Vermutlich war sie früher einfach nur gut behütet und umsorgt. Sie wirkte auf mich wie das Püppchen, das man lieber nicht zu laut anspricht, weil es sonst zerbrechen könnte. Und das es allen Recht machen möchte. Bloß keinen Streit vom Zaun brechen. „Wissen deine Leute eigentlich, wo du bist? Oder durchkämmen inzwischen drei bis vier Hundertschaften der Polizei die Umgebung?“ – „Mal den Teufel nicht an die Wand. Vermutlich ist es sogar so. Ich hätte nicht gedacht, dass das so lange dauert, bis ich hier bin. Mein Handy-Akku ist leer, zwei Stunden hab ich auf dich gewartet…“

„Dann rufen wir jetzt erstmal bei dir zu Hause an.

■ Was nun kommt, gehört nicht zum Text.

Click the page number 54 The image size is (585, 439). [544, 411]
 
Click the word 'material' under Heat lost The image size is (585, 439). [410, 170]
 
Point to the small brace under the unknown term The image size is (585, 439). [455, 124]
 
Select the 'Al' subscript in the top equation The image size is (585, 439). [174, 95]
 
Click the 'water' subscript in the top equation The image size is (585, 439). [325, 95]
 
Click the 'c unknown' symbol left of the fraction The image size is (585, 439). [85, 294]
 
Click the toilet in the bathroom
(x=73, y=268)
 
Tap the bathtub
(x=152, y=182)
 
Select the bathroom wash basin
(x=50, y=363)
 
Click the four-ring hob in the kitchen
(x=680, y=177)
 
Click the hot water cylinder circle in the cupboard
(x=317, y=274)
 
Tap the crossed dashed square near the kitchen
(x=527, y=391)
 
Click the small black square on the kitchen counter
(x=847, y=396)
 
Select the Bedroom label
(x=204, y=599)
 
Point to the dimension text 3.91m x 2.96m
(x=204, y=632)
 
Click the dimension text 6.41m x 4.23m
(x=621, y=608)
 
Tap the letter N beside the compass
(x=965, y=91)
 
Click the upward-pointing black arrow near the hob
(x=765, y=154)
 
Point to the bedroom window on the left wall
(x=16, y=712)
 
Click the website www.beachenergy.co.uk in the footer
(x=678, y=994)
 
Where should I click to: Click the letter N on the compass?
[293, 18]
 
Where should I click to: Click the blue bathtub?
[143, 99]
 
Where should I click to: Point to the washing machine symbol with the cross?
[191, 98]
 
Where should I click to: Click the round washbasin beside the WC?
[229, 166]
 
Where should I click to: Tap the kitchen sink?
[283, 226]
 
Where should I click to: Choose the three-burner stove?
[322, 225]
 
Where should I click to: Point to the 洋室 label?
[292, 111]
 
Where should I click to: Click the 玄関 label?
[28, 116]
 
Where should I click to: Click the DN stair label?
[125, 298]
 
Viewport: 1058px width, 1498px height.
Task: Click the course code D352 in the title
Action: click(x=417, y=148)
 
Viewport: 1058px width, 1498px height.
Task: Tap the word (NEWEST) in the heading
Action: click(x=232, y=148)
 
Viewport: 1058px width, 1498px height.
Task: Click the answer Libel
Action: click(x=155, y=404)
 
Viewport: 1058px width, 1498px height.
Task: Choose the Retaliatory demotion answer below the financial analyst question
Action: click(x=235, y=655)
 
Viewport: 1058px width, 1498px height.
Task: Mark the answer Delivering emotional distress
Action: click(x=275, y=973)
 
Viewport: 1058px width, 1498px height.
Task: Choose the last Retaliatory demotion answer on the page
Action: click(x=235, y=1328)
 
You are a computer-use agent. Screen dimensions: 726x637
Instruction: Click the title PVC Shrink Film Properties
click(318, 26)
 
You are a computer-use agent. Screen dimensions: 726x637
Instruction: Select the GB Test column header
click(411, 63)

Du oder ich?“ – „Was soll ich denen denn sagen?“ – „Dass du zwei Tage Abstand brauchst und dir alles über den Kopf wächst. Du bist bei Freunden und wenn sie das nicht glauben, reichst du den Hörer weiter.“

Es war kurz vor ein Uhr nachts, nach dem ersten Klingeln hob jemand ab und man konnte es durch den halben Raum hören: „Wo bist du denn? Geht es dir gut? Wir machen uns Sorgen! Was machst du denn bloß?“

Unglaublich. Sie hatte nichts dabei. Keine sauberen Klamotten, kein Schlafzeug, keine Zahnbürste, keine Katheter, keine Tabletten, nix. Und weil sie die seit mittags nicht mehr genommen hatte, roch sie auch nicht
mehr so ganz frisch. Während sie nun bei mir duscht (gehen wir mal davon aus, es dauert insgesamt rund eine Stunde), hoffe ich, heute nacht überhaupt ein Auge zuzumachen. Ich wünsche frohe Ostern!